_Excerpted data:_
--------------------

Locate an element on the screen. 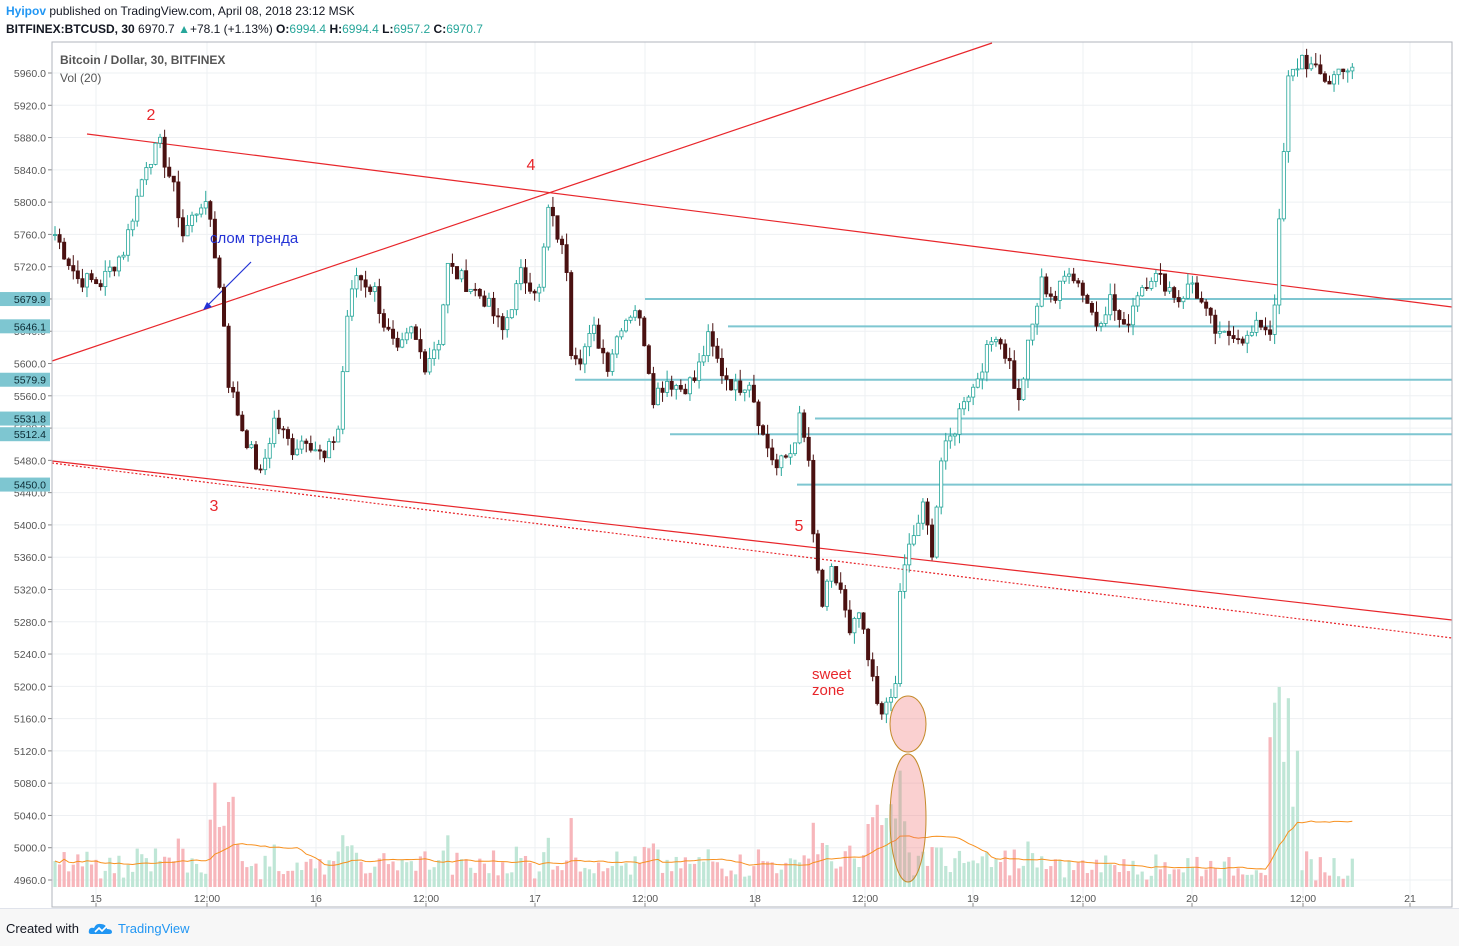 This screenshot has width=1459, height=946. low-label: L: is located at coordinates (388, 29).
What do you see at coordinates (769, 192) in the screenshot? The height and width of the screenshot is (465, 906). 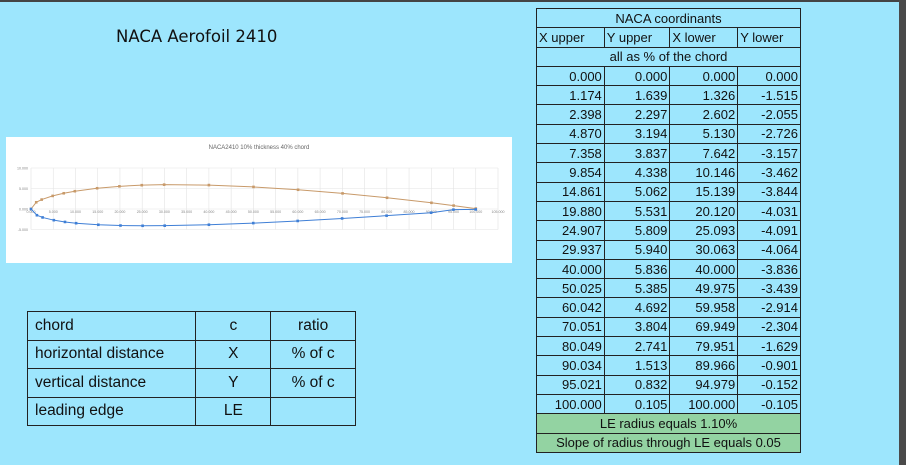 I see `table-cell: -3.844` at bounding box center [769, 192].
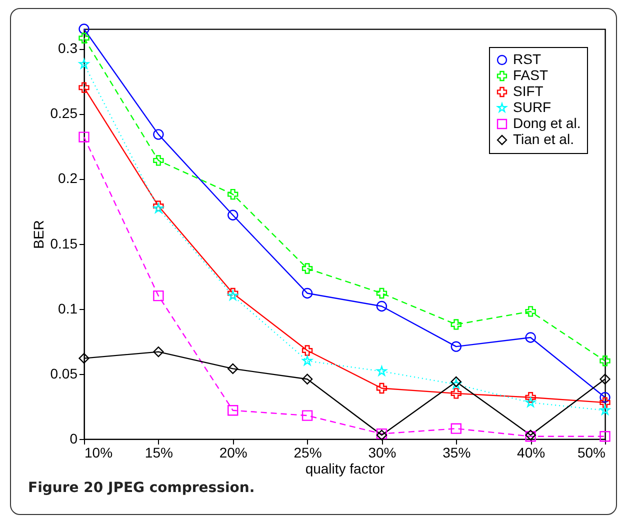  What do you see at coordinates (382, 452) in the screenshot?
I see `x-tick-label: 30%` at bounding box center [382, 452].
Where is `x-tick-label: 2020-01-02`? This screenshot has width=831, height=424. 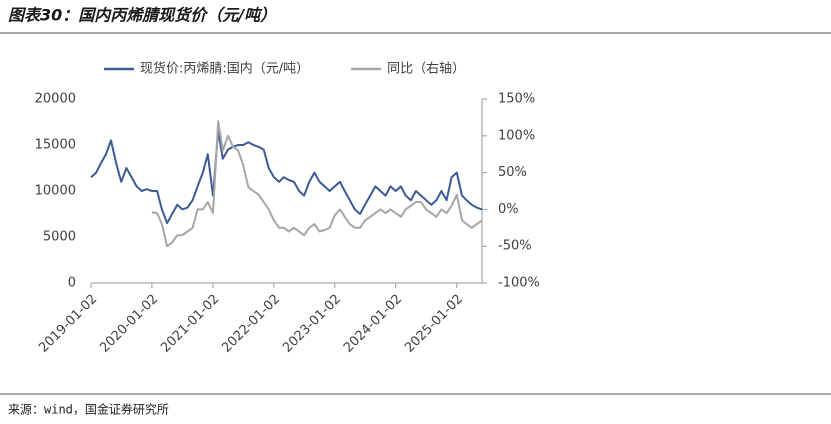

--------------------

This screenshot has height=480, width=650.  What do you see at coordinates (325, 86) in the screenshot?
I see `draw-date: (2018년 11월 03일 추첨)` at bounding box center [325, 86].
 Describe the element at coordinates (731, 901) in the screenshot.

--------------------

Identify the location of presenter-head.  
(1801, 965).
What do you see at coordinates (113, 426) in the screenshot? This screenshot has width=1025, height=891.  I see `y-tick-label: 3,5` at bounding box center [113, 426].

--------------------

_Instructions for the task:_
Rewrite the rows between the line holding "This screenshot has height=480, width=650." and the line holding "Describe the element", inclusive, with "height" changed to "vertical size" and everything else left as it is.

_Output of the task:_
This screenshot has vertical size=480, width=650.  What do you see at coordinates (325, 86) in the screenshot?
I see `draw-date: (2018년 11월 03일 추첨)` at bounding box center [325, 86].
 Describe the element at coordinates (731, 901) in the screenshot.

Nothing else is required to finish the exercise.